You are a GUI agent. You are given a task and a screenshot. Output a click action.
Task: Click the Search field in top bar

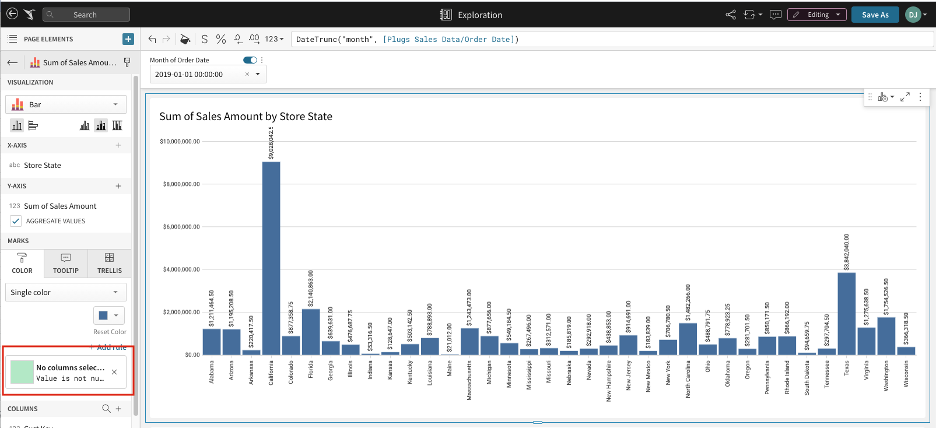tap(85, 15)
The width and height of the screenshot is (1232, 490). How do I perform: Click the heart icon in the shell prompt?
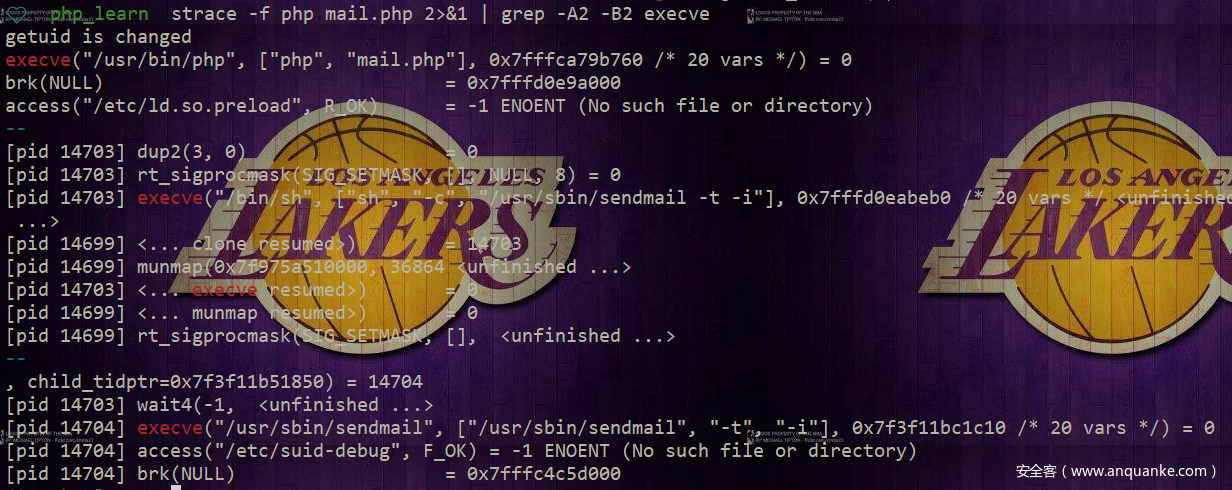[x=14, y=13]
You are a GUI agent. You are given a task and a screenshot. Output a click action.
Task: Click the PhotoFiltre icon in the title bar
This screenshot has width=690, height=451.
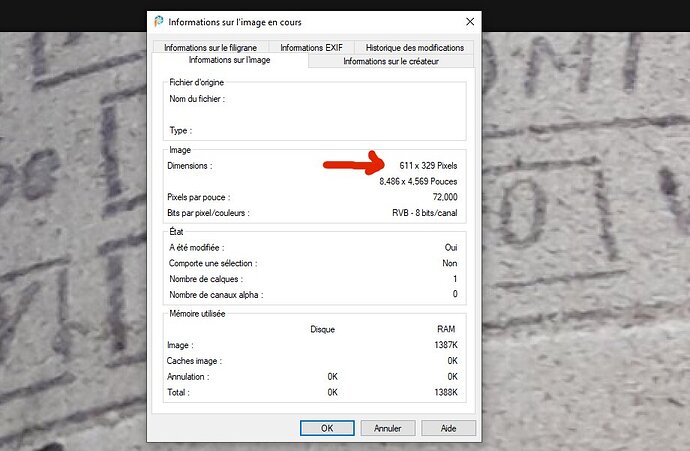(x=159, y=21)
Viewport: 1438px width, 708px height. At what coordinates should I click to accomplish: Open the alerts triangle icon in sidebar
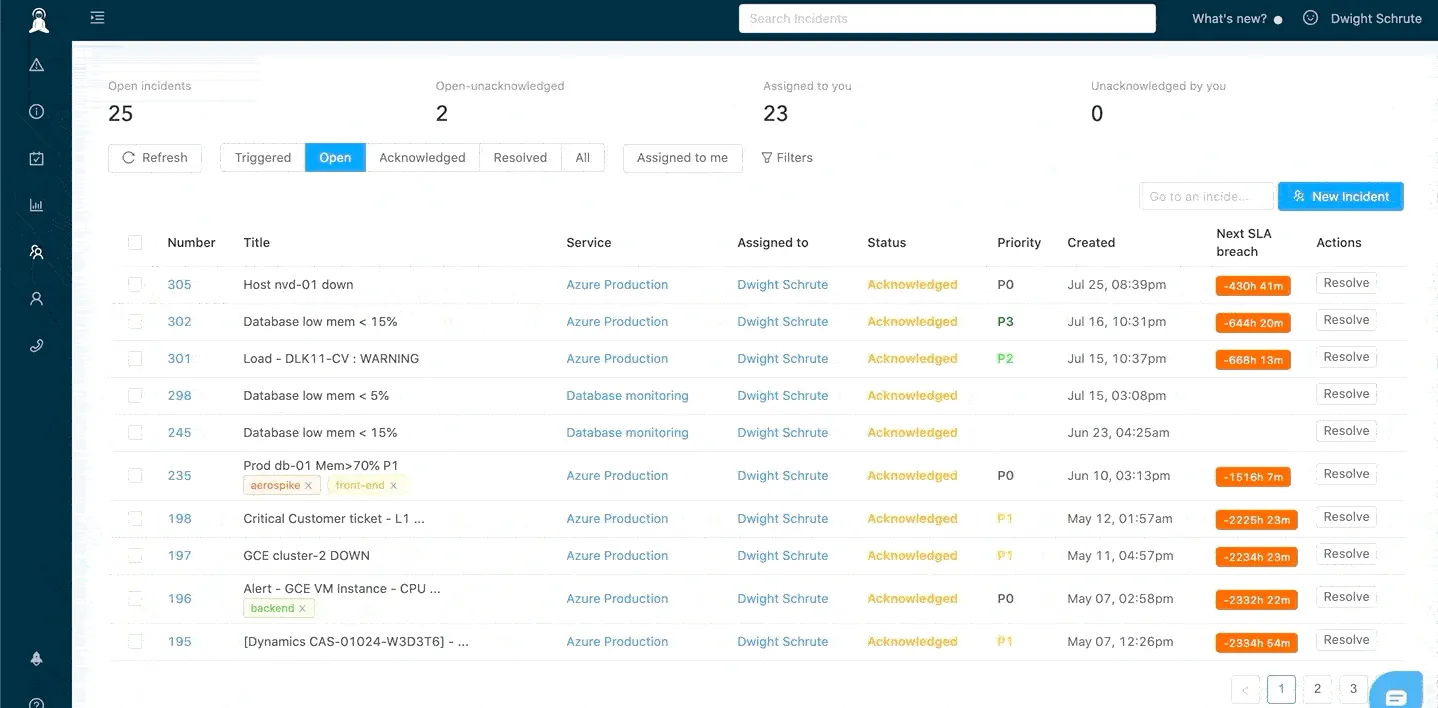(x=37, y=65)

Instructions for the task: What is needed is a word-for-word copy of the data, minus its pictures.

Written response:
You are a GUI agent. You are given a task and a screenshot. Output a click action.
Task: Click the Search field in top bar

tap(85, 15)
The width and height of the screenshot is (1232, 490). How do I perform: Click the heart icon in the shell prompt?
[x=14, y=13]
You are a GUI agent. You are given a task and a screenshot. Output a click action.
Task: Click the PhotoFiltre icon in the title bar
This screenshot has width=690, height=451.
(x=159, y=21)
Viewport: 1438px width, 708px height. At what coordinates should I click to accomplish: Open the alerts triangle icon in sidebar
(x=37, y=65)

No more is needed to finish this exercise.